* Direction
Quote every one of the rows below word for word, and leave the pictures out of your answer.
-- Start of Data for processing --
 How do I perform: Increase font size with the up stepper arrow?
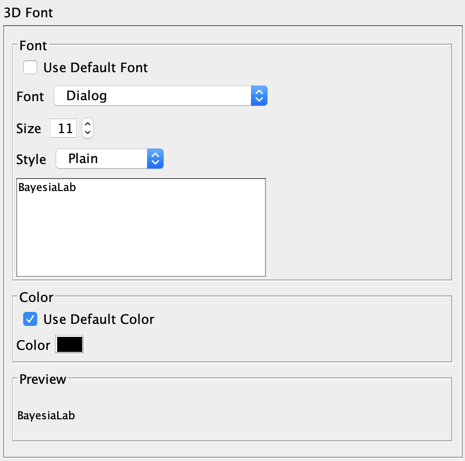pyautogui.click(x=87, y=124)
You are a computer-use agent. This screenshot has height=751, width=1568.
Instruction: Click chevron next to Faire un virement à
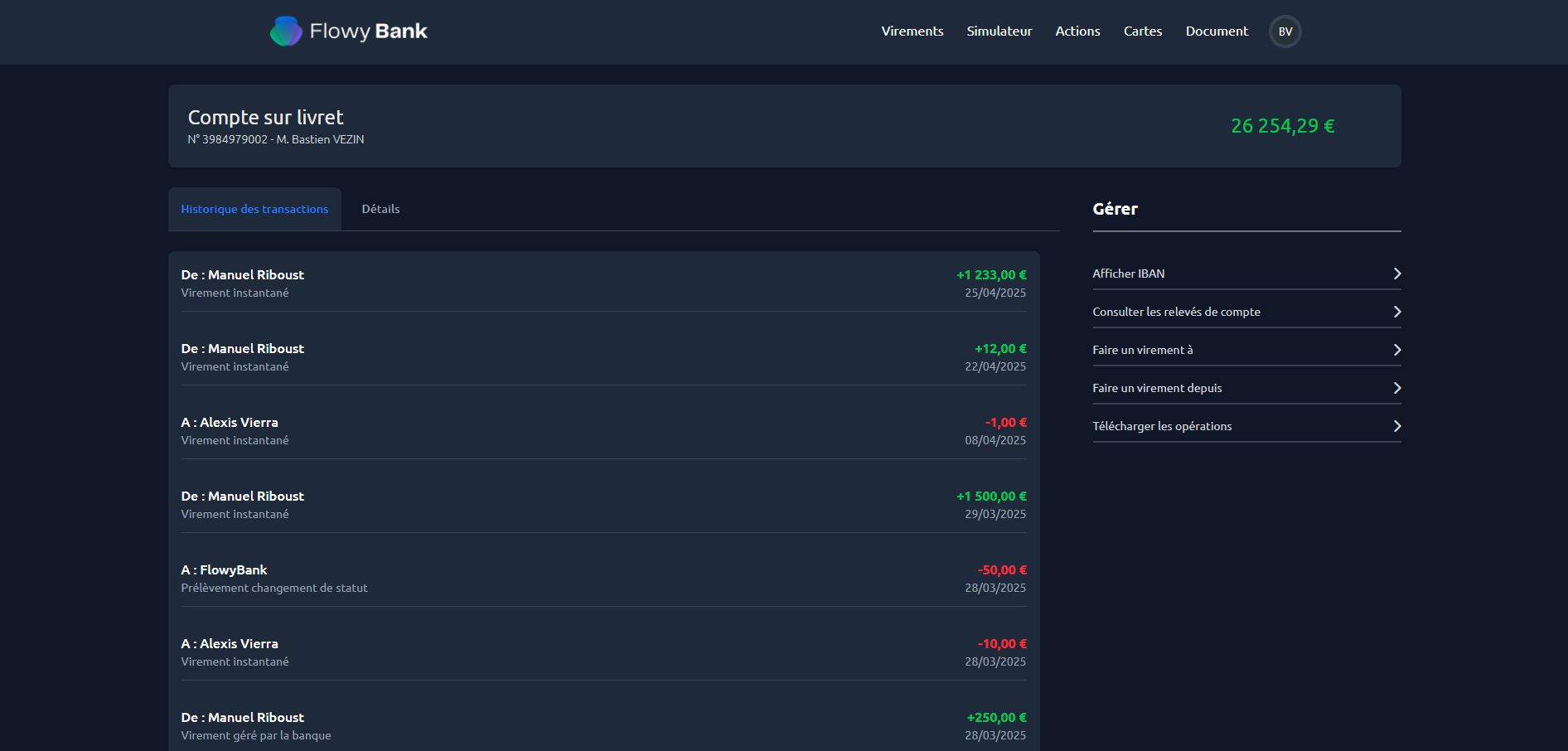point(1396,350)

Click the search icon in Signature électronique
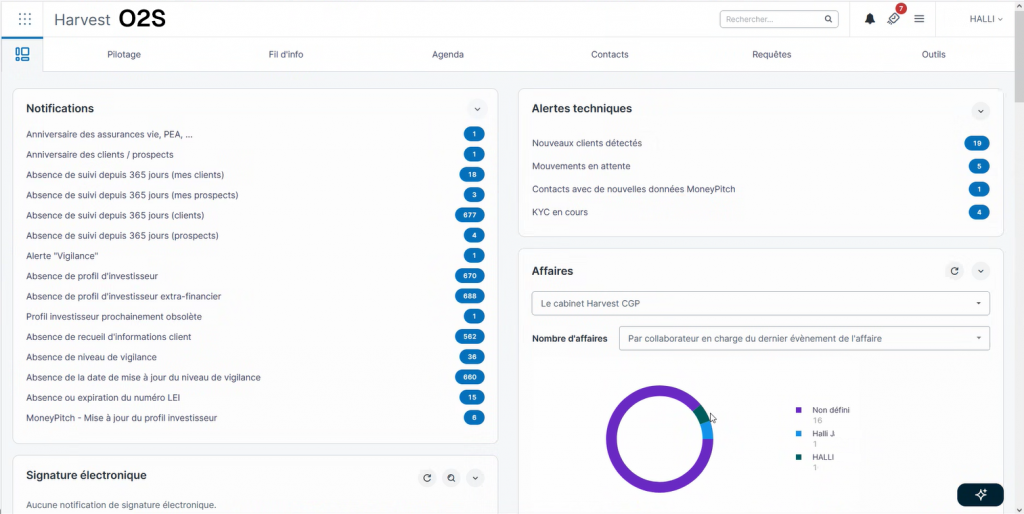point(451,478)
-- End of Data for processing --
* Reply to the task
 How do I perform: Increase font size with the up stepper arrow?
pyautogui.click(x=87, y=124)
You are a computer-use agent. This screenshot has height=751, width=1568.
Instruction: Click chevron next to Faire un virement à
point(1396,350)

Click the search icon in Signature électronique
point(451,478)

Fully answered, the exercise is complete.